Il team di sviluppo ha studiato anche nuove funzionalità strettamente legate alla facilità d'uso, senza per questo stravolgere l'interfaccia o l'esperienza d'uso del browser. Ad esempio le password saranno ricordate solo per i login corretti e i download potranno essere ripresi e interrotti anche dopo aver riavviato Firefox o il computer. Lo zoom delle pagine includerà l'ingrandimento delle immagini, mentre sulle precedenti versioni di Firefox veniva ingrandito solo il testo. Sempre per semplificare la vita al navigatore, in presenza di più tab aperti in chiusura Firefox non si limiterà ad avvisare, ma chiederà all'utente se vuole riaprire le stesse schede al successivo avvio del browser
Più profondo è stato l'aggiornamento dei bookmarks: finalmente è possibile usare Places, un sistema che mette insieme i segnalibri e la cronologia, permettendo di catalogare tutto usando le etichette (tag).
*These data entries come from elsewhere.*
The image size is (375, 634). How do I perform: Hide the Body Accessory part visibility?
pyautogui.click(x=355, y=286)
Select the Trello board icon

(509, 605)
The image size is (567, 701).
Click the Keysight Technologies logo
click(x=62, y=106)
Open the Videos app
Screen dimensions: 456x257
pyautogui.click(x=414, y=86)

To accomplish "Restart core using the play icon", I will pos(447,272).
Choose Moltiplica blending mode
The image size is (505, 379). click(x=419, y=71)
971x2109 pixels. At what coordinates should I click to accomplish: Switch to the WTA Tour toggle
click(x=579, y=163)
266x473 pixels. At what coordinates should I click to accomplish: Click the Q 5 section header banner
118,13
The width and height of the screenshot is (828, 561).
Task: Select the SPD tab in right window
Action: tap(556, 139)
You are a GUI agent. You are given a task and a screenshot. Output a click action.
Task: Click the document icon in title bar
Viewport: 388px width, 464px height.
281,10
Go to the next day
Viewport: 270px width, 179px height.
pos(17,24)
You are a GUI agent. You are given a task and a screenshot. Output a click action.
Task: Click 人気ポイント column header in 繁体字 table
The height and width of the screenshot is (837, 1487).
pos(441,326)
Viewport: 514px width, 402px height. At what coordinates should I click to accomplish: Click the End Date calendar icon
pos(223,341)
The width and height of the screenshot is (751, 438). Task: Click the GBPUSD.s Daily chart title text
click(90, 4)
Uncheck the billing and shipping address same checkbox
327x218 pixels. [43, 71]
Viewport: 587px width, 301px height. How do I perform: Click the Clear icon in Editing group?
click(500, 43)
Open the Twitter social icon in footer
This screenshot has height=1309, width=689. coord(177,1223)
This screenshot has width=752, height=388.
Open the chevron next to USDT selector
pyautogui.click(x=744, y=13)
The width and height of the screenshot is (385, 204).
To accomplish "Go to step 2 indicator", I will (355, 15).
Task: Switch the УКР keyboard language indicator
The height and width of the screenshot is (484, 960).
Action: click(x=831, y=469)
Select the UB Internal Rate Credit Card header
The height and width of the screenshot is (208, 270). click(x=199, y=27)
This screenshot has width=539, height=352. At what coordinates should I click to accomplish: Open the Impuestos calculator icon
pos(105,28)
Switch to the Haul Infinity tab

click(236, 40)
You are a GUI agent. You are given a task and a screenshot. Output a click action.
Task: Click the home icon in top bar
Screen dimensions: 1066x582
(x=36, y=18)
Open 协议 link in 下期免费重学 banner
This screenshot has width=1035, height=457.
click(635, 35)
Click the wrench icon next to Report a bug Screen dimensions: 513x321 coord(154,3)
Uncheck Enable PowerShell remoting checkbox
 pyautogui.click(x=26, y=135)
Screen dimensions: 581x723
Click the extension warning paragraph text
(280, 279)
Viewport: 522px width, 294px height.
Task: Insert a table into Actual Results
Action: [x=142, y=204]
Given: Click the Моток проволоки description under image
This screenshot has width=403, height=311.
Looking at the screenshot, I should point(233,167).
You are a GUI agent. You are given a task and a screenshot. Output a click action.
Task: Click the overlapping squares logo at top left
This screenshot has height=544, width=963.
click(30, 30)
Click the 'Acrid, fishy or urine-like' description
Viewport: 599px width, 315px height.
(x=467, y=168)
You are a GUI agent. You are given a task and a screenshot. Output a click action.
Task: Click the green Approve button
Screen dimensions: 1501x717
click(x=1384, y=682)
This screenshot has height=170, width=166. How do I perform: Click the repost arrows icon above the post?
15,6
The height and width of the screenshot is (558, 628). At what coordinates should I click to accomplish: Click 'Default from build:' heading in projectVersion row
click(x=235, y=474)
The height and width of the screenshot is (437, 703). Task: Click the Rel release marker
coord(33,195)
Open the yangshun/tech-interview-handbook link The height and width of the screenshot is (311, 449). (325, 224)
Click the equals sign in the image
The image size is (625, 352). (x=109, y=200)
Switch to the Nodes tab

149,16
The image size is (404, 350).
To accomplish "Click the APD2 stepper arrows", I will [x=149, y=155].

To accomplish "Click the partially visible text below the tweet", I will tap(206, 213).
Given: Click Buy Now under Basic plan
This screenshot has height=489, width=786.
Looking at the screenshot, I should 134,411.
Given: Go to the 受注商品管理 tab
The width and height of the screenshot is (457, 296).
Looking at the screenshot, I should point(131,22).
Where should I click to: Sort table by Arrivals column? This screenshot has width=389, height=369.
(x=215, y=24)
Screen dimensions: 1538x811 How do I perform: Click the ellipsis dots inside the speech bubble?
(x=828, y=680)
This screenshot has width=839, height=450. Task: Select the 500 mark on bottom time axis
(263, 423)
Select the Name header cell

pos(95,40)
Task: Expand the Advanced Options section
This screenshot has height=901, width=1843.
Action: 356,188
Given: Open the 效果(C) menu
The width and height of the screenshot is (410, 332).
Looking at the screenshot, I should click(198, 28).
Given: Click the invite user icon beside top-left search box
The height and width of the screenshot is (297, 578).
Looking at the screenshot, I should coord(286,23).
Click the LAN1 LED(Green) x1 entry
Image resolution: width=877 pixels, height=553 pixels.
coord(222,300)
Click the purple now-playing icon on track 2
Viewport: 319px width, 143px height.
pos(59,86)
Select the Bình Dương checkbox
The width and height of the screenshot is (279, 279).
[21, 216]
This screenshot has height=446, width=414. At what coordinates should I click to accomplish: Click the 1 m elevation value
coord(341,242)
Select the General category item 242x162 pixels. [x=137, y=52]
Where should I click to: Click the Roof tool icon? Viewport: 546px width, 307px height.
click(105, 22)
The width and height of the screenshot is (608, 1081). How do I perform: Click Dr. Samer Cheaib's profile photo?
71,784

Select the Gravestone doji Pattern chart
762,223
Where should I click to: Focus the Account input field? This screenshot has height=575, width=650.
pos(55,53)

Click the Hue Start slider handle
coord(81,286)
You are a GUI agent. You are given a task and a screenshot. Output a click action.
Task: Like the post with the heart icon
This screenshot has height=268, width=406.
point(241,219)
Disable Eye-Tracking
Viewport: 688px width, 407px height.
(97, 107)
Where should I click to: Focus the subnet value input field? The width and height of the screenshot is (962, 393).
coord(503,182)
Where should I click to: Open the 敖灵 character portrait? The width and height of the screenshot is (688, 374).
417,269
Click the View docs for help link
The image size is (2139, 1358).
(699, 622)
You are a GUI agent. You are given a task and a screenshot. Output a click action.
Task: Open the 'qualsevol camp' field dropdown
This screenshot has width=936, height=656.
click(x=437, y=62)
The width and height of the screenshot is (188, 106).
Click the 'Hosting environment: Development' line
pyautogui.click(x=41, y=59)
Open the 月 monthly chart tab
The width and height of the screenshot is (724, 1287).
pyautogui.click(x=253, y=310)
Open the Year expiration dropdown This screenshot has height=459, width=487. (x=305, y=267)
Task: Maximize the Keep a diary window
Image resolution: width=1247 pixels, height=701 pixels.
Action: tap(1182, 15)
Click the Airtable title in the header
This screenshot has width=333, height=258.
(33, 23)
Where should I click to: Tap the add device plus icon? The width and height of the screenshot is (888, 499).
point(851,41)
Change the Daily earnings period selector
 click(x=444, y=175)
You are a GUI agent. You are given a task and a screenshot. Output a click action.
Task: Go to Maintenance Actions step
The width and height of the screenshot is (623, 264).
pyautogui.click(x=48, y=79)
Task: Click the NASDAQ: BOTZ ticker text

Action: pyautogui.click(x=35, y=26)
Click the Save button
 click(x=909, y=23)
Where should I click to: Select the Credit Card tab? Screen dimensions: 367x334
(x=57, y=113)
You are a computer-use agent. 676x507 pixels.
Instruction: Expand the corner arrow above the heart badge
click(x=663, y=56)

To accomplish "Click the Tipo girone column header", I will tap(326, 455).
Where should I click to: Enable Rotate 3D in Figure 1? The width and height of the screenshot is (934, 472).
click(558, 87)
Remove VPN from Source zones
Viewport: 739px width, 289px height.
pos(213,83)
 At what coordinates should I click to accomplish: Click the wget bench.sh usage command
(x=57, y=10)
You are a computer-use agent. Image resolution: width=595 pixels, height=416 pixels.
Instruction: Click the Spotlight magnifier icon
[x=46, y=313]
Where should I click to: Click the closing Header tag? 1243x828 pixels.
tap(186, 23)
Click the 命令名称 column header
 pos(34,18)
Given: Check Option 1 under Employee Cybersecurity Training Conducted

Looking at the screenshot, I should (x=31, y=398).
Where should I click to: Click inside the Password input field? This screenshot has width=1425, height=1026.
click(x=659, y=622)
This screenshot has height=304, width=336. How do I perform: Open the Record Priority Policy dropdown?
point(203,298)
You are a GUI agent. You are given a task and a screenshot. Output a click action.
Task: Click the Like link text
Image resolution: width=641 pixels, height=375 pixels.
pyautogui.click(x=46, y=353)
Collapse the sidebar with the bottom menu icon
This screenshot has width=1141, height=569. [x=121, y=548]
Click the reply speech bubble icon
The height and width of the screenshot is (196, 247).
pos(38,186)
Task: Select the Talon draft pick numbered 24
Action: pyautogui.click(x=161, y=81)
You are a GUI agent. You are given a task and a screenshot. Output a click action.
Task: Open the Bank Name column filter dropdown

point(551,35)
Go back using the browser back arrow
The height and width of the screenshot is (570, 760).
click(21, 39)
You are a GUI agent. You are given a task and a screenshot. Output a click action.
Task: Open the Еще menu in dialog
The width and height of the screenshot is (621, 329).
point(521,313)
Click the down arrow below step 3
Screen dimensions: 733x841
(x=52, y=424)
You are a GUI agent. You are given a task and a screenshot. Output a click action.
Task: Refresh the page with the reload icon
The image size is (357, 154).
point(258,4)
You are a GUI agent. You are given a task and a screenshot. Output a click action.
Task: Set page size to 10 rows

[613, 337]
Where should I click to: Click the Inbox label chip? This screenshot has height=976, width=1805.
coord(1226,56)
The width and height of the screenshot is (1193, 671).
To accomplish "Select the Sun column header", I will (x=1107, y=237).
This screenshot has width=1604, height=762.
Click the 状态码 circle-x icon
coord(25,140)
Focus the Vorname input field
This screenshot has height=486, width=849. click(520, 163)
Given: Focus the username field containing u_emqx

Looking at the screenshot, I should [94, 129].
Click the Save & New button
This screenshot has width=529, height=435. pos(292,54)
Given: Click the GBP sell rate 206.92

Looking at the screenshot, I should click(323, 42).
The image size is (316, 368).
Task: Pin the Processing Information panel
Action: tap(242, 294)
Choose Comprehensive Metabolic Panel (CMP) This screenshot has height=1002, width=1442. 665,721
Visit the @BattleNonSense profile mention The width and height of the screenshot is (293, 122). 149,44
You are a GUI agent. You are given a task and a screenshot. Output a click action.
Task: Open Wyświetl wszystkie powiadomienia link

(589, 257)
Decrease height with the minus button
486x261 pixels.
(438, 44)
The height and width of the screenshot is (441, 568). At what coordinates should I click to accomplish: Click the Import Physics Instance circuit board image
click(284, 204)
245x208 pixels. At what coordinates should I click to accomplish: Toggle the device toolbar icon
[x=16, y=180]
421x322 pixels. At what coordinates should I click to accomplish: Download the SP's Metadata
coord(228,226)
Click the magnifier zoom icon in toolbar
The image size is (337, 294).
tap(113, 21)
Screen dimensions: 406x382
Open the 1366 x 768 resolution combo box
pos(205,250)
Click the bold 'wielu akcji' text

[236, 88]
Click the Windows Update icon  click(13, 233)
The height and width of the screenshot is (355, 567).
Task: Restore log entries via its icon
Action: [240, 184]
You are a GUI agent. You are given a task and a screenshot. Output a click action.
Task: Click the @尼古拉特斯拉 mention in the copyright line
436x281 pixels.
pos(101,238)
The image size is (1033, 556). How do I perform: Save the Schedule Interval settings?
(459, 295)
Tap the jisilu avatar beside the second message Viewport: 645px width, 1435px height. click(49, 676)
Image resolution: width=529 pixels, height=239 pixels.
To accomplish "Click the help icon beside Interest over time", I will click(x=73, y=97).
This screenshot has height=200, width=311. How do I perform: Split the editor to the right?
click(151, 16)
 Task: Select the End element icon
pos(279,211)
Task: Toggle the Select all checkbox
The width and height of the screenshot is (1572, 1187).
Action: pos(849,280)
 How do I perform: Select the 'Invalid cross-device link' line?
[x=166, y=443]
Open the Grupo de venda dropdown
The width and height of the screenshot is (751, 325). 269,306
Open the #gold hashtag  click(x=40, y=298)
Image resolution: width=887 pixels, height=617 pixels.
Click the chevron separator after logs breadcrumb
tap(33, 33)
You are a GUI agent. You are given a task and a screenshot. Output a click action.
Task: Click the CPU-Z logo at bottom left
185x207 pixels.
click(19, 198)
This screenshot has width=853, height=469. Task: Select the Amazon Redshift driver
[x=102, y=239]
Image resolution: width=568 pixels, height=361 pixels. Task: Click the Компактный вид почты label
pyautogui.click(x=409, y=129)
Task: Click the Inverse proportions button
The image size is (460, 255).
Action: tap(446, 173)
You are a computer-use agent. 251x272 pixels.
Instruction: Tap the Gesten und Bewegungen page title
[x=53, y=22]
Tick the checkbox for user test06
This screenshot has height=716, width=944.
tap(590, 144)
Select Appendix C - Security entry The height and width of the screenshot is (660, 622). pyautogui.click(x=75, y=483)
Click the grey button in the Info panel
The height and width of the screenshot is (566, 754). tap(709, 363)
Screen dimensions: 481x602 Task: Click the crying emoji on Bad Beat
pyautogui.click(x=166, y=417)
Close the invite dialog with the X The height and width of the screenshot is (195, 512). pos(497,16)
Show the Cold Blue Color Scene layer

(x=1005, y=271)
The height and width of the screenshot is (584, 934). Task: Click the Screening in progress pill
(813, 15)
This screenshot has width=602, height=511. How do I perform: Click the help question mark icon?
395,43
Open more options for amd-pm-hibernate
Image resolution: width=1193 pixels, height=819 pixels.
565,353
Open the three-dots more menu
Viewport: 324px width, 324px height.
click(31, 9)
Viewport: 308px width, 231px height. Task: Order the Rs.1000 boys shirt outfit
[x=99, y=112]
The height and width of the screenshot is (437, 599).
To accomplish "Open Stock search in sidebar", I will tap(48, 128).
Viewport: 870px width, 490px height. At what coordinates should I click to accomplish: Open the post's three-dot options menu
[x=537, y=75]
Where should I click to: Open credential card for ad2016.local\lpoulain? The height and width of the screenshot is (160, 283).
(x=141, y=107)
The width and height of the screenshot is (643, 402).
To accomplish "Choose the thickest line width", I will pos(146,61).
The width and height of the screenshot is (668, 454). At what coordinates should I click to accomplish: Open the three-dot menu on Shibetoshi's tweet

Per creare un nuovo segnalibro basta cliccare sul pulsante Star affianco all'indirizzo. Un secondo click permette all'utente di modificare il segnalibro e di specificare le etichette. Una volta etichettati i propri siti preferiti, basta scrivere una o più tag nella barra degli indirizzi per vedere l'elenco dei bookmark relativi. Places permette inoltre di controllare quali siti si sono salvati negli ultimi giorni e quali etichette sono state usate di recente. I segnalibri e la cronologia, però, possono anche essere usati in maniera classica, per la gioia degli utenti più scettici. Il pulsante stella rappresenta uno dei pochissimi cambiamenti all'interfaccia che è stata aggiornata soprattutto per fornire una maggiore integrazione con lo stile di Windows Vista e di MacOSX. In futuro sarà possibile vedere in tal senso dei passi in avanti anche nella versione per Linux, grazie ad un sistema che carica automaticamente le icone del tema utente in uso senza dover ricorrere a skin esterne.
Si ricorda il fatto che si tratta di una beta e, per quanto sia stabile e veloce, può contentere bachi e lacune e pertanto non è adatta all'utilizzo quotidiano.